- **Text provided**:
+ + + + +
So, now I will be turning west and heading for home. By the time I arrive I will have driven close to 3000 miles in the days I have been gone. At 9.5 miles to the gallon (pulling the camper) and an average cost of $3.89 a gallon, it has not been an inexpensive way to travel, except for the lodging and food costs. I'll have hitched and unhitched a total of 18 times, at least 15 of those times totally unassisted (I take some pride in that as a woman of a certain age). I had only one minor accident, if you could call it that. I clipped one corner of the camper with a tree branch in San Antonio, and it left a boo boo that will have to be looked at when I get home. Oh, and there is the 5" bruise on my right knee from where I walked into the hitch in the middle of the night. But, as Josh says, it hasn't really been fun unless somebody ends up bleeding.

Wednesday, May 4, 2011

Camping in Port Aransas, Texas

We are camped in a typical southern beach resort RV park, with RV spaces that are too close together, but it is early May and the snowbirds are on their way home to Wisconsin to enjoy spring and their one month of summer before fall when they pack up and head south again, visiting the Grandkids in St. Louis or LA on the way. As a result, we have only one close neighbor to our east (I know this because the sun rises on one side of the camper and sets on the other), and lots of space on our western side to enjoy the sunset, but most especially to enjoy the bird lagoon out our window.
+ + + + +
- **Pixel coordinate grounding data**:
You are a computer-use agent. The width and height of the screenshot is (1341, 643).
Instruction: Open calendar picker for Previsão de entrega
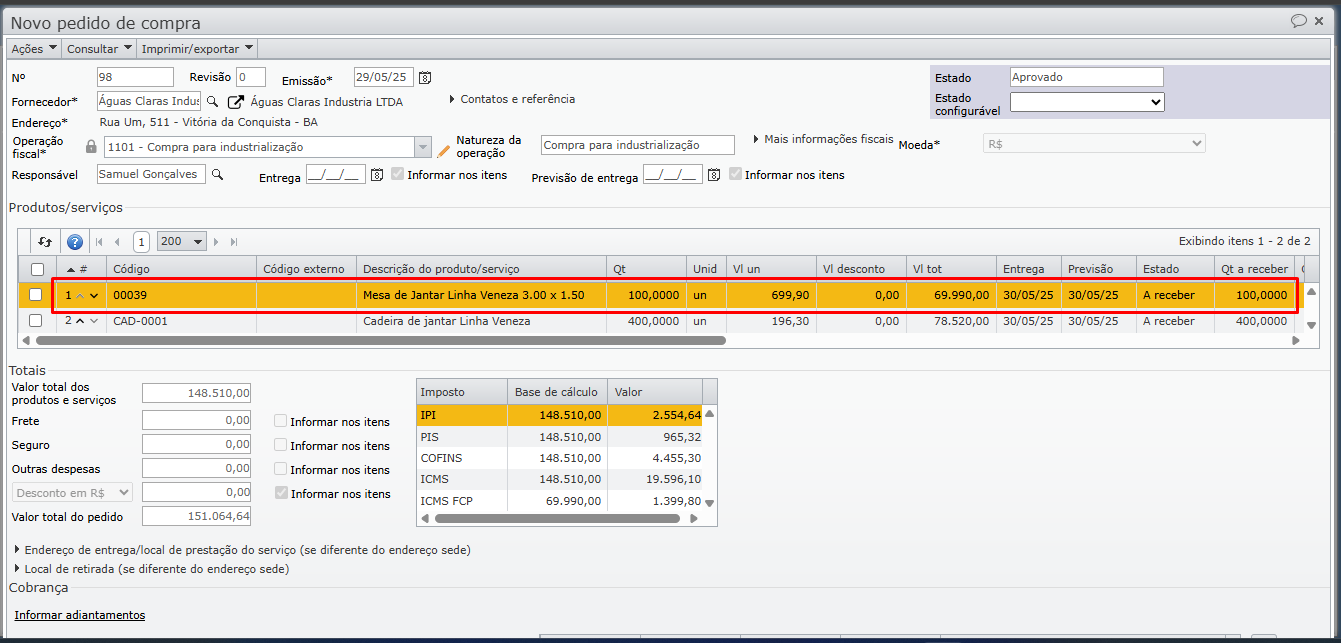[x=714, y=175]
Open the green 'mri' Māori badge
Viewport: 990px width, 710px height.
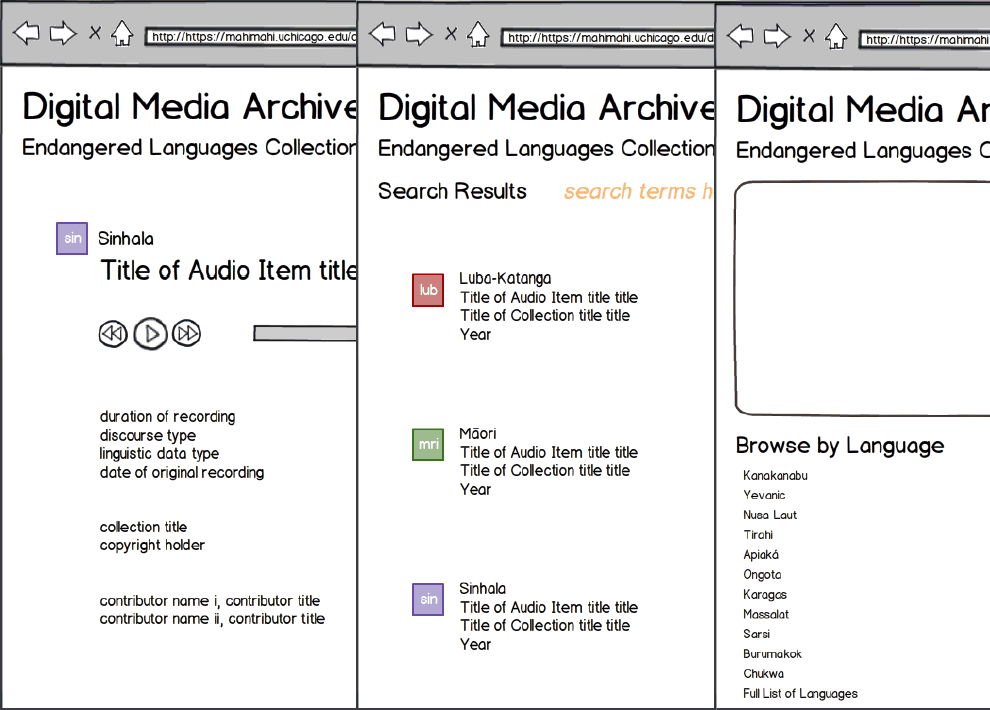pos(428,445)
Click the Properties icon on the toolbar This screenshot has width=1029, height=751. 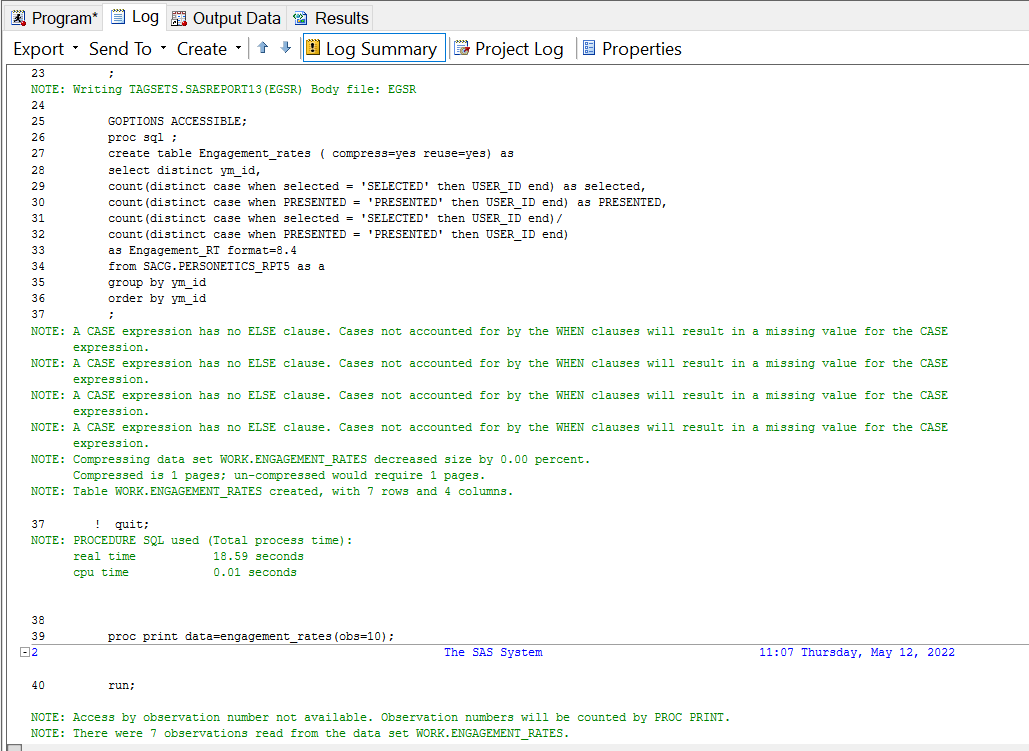591,48
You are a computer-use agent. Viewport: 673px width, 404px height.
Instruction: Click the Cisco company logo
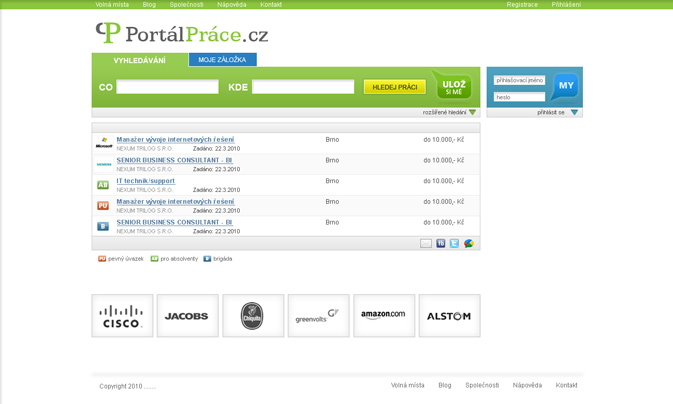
+ + + + +
- **What to do**:
[1] From the camping blog passage, write out the part that opens with the words containing "Camping in Port" and closes with "out our window.".
[2] According to the camping blog passage, how many times will the writer have hitched and unhitched the camper by the time of arriving home?
[3] Carry on the camping blog passage from its final sentence about the bird lagoon.

- **Task answers**:
[1]
Camping in Port Aransas, Texas

We are camped in a typical southern beach resort RV park, with RV spaces that are too close together, but it is early May and the snowbirds are on their way home to Wisconsin to enjoy spring and their one month of summer before fall when they pack up and head south again, visiting the Grandkids in St. Louis or LA on the way. As a result, we have only one close neighbor to our east (I know this because the sun rises on one side of the camper and sets on the other), and lots of space on our western side to enjoy the sunset, but most especially to enjoy the bird lagoon out our window.

[2] A total of 18 times.

[3]
What a beautiful gazing point. Perfect for a sometime bird watcher with a fondness for waterbirds. I watched two herons do the dick dance over the fishing hole for about a half hour before the real owner got totally fed up and chased the interloper away. Here is what we have seen from our window so far: Great Blue Heron, Great Egret, Reddish Egret, Cattle Egret, Roseate Spoonbill, Brown Pelican, Kildeer, Laughing Gull, Grackle, several types of Sandpiper (I'll have to get the bird book out to begin to distinguish between them), Plover, and Black-Bellied Whistling Duck (no kidding?).







We are also right next to a very nice bathhouse that is delightfully handicapped equipped. It definitely makes life easier with Berinda!  For those who don't know, my oldest daughter probably suffered some kind of brain damage at her birth in Song-tan Si Korea in 1974. She was left with right side weakness (known as hemiparesis), a seizure disorder, and mental disabilities which places her in the lower age groups intellectually on standardized tests. However, I am always surprised at how much she observes around her. She doesn't miss much, and keeps me straight with reminders about where I have put things.

We are eating simply and getting lots of walks, at least the dogs and I are getting lots of walks. I have to coax Berinda out for a walk a couple of times a day. It is uncomfortable with her leg-brace and she resists it. I probably would too. But the beach is so close and with its packed sand makes for a long lovely walk along the gulf.

The internet for the trip has been generally unreliable, and at times impossible for getting an evening email or two out. My thoughts of posting to this blog every day of the trip were dashed with an attempt at poetry that was lost in the cyberspace above Lake Nasworthy. The connection at Lackland allowed us a Skype call with Josh and another quick one with my friend Vali before we lost the signal completely. This wouldn't have been so bad, but it seems there was no T-Mobile service anywhere on Lackland, either. I felt like I was getting a clear message to put the cell phone and the computer away for a while!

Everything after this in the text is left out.